Colonel Anne McClain, NASA astronaut and US Army Officer, on space exploration and following your passion

Colonel Anne McClain, NASA
Colonel Anne McClain (image courtesy of NASA)

NASA astronaut and University of Bristol alum Colonel Anne McClain (MSc 2005, Honorary DEng 2023) returned to the University recently to accept her Honorary doctorate, and talk about her space experience, her journey to becoming an astronaut, and the next decade of space exploration. Colonel McClain’s incredible career has seen her fly 20 different aircraft as a Senior Army Aviator, train as a US Navy test pilot, and serve as a Flight Engineer on the International Space Station (ISS), where she spent 204 days and led two spacewalks. In 2020, she became part of the Artemis programme, a NASA-led mission to put astronauts back on the moon by 2024 – with this mission, Colonel McClain could become the first woman to step on the moon.   

On her journey to NASA 

My journey went through Bristol, importantly! I grew up in Spokane, Washington, in the USA. I went to the US Military Academy at West Point for my undergraduate in Aerospace and Mechanical Engineering – I knew I wanted to be in the military and fly helicopters. I got a Marshall Scholarship out of West Point which unexpectedly brought me over to the UK for a few years. I was ready to go to flight school, but then I got the scholarship which turned out to be one of the best things to ever happen to me. I did a master’s degree in Aerospace Engineering in Bath, and then I came to Bristol and did a second master’s degree in International Security – it was fantastic. I definitely credit living in England with upping my rugby game! After leaving Bristol I went to flight school and qualified as a pilot. In 2011 applied to become a test pilot, and from there was picked up to become a NASA astronaut in 2013 – I can’t believe it’s been ten years already!  

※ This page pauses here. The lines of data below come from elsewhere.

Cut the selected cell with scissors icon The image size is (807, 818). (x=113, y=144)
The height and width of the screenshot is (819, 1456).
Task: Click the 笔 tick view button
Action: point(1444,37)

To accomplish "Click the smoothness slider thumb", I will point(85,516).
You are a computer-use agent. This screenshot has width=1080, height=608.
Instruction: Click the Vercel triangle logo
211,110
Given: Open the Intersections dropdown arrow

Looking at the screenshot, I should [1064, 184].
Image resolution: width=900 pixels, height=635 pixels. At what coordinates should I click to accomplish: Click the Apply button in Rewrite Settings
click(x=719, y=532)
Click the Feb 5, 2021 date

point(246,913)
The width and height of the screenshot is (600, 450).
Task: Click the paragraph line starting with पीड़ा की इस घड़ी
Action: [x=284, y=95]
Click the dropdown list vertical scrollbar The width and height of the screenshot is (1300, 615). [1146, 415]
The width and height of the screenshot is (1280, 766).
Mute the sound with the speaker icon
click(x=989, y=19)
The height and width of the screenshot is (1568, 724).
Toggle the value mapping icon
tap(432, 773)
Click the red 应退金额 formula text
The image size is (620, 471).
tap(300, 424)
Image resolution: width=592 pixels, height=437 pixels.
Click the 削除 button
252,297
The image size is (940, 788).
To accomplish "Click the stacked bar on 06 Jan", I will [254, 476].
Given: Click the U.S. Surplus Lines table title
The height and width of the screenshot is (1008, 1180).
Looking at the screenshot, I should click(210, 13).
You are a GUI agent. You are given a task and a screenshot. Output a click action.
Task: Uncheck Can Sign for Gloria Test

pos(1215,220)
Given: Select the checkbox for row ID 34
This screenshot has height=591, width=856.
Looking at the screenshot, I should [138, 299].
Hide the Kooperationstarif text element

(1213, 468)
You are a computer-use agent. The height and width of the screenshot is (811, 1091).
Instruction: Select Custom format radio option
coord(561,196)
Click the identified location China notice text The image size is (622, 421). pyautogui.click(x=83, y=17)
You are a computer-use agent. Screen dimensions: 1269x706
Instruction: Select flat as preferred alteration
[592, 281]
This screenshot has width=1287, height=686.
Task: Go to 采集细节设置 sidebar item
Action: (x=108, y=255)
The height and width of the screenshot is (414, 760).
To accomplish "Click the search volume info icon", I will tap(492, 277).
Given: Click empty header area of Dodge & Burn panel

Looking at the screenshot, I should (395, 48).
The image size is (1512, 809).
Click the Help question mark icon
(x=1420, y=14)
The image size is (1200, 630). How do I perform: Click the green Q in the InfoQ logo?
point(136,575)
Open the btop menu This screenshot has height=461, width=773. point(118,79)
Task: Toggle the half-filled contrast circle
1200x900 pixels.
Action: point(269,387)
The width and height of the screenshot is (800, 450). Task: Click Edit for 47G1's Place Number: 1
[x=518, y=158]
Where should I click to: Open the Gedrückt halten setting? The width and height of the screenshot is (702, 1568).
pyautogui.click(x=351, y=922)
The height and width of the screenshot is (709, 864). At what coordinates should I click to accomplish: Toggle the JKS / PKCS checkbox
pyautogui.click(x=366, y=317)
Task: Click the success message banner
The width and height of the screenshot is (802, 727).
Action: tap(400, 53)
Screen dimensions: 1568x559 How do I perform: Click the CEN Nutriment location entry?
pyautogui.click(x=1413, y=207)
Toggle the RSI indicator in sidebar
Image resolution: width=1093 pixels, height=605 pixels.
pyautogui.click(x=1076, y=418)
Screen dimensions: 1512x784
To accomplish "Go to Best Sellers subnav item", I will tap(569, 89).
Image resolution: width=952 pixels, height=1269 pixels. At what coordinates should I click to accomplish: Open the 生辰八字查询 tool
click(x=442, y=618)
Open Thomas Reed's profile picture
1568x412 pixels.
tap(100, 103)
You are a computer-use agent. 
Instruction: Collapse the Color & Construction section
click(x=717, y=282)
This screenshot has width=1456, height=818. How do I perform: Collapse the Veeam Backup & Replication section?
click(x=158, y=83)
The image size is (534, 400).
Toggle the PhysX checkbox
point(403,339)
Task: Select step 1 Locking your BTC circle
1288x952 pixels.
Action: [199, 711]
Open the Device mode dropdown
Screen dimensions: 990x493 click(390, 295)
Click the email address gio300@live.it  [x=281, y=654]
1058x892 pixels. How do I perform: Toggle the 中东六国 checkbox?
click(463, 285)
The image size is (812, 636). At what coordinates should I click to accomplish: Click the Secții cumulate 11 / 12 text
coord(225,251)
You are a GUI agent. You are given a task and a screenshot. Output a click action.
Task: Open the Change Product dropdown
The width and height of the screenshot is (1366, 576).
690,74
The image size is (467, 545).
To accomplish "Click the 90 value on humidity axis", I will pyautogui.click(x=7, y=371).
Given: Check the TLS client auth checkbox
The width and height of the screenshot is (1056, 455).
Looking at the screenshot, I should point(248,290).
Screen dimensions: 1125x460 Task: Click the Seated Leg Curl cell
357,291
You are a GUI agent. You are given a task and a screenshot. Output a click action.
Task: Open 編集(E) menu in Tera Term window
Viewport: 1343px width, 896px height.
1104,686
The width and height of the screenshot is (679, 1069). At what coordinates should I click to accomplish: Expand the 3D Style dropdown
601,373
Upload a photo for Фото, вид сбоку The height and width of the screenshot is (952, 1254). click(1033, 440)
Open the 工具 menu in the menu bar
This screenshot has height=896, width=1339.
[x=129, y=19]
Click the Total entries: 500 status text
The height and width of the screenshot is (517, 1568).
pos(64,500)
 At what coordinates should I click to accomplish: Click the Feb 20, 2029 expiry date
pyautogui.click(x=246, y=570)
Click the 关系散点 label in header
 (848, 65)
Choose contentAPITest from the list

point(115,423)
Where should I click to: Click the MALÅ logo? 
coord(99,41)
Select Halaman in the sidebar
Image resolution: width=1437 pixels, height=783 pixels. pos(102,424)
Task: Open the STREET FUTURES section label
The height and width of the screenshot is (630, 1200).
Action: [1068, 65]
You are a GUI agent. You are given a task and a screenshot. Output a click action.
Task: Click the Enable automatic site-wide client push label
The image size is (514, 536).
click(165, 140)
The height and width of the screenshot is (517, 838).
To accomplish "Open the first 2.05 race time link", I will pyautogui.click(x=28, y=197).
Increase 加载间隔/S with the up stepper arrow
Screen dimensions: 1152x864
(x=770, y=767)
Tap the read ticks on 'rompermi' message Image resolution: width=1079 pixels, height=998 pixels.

On being an army officer and a NASA astronaut 

I am an army officer and a NASA astronaut, and those are two different skill sets, really. They’re two ways of looking at the world. I really enjoy what I’m doing at NASA. I think that the power of human beings, when we are united in something as positive as exploration, can and should be more motivating than trying to tear down our differences. As a military officer I am also very realistic about what’s going on in the world today. I believe that the space programme can be a catalyst to peaceful cooperation between a lot of different countries.  

On launch and landing 

Launch and landing are really interesting. It’s surreal – you have to remind yourself that it’s actually happening,  because it feels a lot like the simulator. If they sold tickets to a rollercoaster ride, and there was one that simulated launch and one that simulated landing, landing would sell way more tickets – it’s a lot of fun! The only bad part about it is that then your space flight is over! Landing is surreal – you haven’t felt gravity for six months, and as you come into the atmosphere you know you’re going to hit 4.2 times the force of gravity. It hurts – the feeling of gravity coming back onto you is strong. 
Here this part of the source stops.